Medical dissertation attributed to Ali ibn Musa al-Ridha

Al-Risala al-Dhahabiyya (ٱلرِّسَالَة ٱلذَّهَبِيَّة) or The Golden Treatise, is a medical dissertation on health and remedies attributed to Ali al-Rida, the eighth of the Twelve Imams. It is revered as the most precious Islamic work in the Science of Medicine. Imam Reza wrote this dissertation in accordance with the demand of the Abbasid caliph Ma'mun. Due to its importance, the Imam wrote it in gold ink by order of Ma'mun, and was entitled "The Golden Treatise".

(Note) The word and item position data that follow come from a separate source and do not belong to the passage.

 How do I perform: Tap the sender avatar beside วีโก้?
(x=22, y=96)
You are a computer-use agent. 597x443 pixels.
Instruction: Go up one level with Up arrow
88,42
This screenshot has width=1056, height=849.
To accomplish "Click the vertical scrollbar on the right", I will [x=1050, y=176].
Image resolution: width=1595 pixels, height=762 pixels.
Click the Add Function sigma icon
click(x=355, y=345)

It includes scientific branches such as Anatomy, Histology, Physiology, Chemistry and Pathology when medical science was still primitive. According to the treatise, a person's health is determined by four humors of blood, yellow bile, black bile and phlegm, the suitable proportion of which maintains the health. The liver plays an important role in producing and maintaining the required proportions in the body. Ali al-Rida describes the body as a kingdom whose king is the heart, while the blood vessels, organs, and brain are its workers.

==Author==

The treatise is authored by Ali al-Rida who was the seventh descendant of the Islamic prophet Muhammad and the eighth of the Twelve Imams. His given name was 'Alī ibn Mūsā ibn Ja'far. He was born in the house of Imam Musa al-Kadhim (the seventh Imam of Twelver Shia Islam) in Medina on the eleventh of Dhu al-Qi'dah, 148 AH (December 29, 765 CE). Ali al-Ridha was summoned to Khurasan and reluctantly accepted the role of successor to Ma'mun that was forced on him. He did not outlive Ma'mun, having been given poisoned grapes by him while accompanying him in Persia, and died at Tus on May 26, 818. Ali al-Ridha is buried within Imam Ridha Mosque, in Mashhad, Iran.

==Background==
Ma'mun's palace was a center for philosophical and scientific researches in which many scientific seminars were held. One of the mentioned seminars was on man's body which included the greatest scholars and leaders. Ali al-Ridha, Ma'mun, Gabriel b. Bakhtishu (the physician), Masawaiyh (the physician) and Salih ibn Salhama (the Indian philosopher) were some participants of that medical seminar. The participants were involved in a lengthy discussion about the body makeup and various types of foods, while Ali al-Ridha kept silent. Afterwards, Ma'mun asked him to demonstrate his knowledge of physiology and nutrition and Imam replied:
I have of it knowledge of what I have personally tested and came to know about its accuracy by experience and by the passage of time in addition to what I was told by my ancestors of what no body afford to be ignorant of, nor excused for leaving it. I shall compile it with an equal portion of what everyone should know.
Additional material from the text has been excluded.